## Instructions
A – Reproduce the blog post on OPAC tagging, everything from "Taggytastic – part" down to "HIP server (wwwlibrarycat.hud.ac.uk).".
B – Summarize the blog post on OPAC tagging in three sentences.
-- Start Document excerpt --
Taggytastic – part 3 – Self Plagiarism is Style

God bless Bryony – she puts up with a lot! Last night she had to put up with me adding a tagging system to our test HIP server (wwwlibrarycat.hud.ac.uk).

To be honest, the amount of interest in the subject keyword cloud took me by surprise, and it was fascinating to read all of the other blogs that picked it up. A number of blogs made the very valid point that it wasn’t a true tag cloud – the tags were created using the existing subject keywords and not from tags added by our users.

I began to feel that tag clouds in OPACs are a true “chicken & egg” scenario — to be able to add that kind of functionality to our live OPAC, I need to be able to prove that it’s a valid and worthwhile new feature… but to do that, I need to have already implemented it and to have had a healthy number of tags added by our users. I think this is backed up by the sheer number of people out there who think it’s a “good idea” but who are not in a position to start the ball rolling. Obviously, it’d be a different story if our OPACs already had tag functionality “out of the box”!

I’m sure there are a dozen ways of implementing user tags in an OPAC, but here’s mine…

I want to have some degree of control over the tagging (yes I know, I should be trusting our users!), so on a live system I’d need a user to log into the OPAC before they could add tags.
If they’ve logged in, then I can let them add new tags or delete ones they’ve previously added.
I want to be able to make tag suggestions – for example, if a user wants to tag “Web Site Design using XML and HTML”, then I want to be able to suggest relevant tags that other users have already added (e.g. xml, html, web design, etc). Unless other users have already tagged that particular book, how can I generate suggestions?
There’s more than one way of doing this, but I decided to do it by adding tags to the subject headings as well as to books. In other words, when someone tags a book with html then I also add that tag to all of the subject headings for that book as well. Then, when someone wants to tag a different book that has one of those subject headings, I can suggest html as a possible tag.

This does mean that irrelevant tags can get added to subject headings but (in theory) over time the relevant tags will outweigh the irrelevant ones for each heading. As well as using the tags linked to subject headings, I also take into account any existing tags for that book.
-- End Document excerpt --
-- Start Data section --
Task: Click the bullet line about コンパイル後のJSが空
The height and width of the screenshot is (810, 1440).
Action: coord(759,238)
-- End Data section --
## Responses by task
A –
Taggytastic – part 3 – Self Plagiarism is Style

God bless Bryony – she puts up with a lot! Last night she had to put up with me adding a tagging system to our test HIP server (wwwlibrarycat.hud.ac.uk).

B – The writer has added a tagging system to a test HIP server and notes that several blogs said an earlier subject keyword cloud was not a true tag cloud, since it was built from existing subject keywords rather than from user tags. Tag clouds in OPACs are described as a "chicken & egg" problem, because proving the feature worthwhile requires having already implemented it and collected a healthy number of user tags. In the writer's approach, logged-in users can add or delete their tags, and a tag put on a book is also added to that book's subject headings, so it can be suggested for other books with those headings alongside any tags those books already have.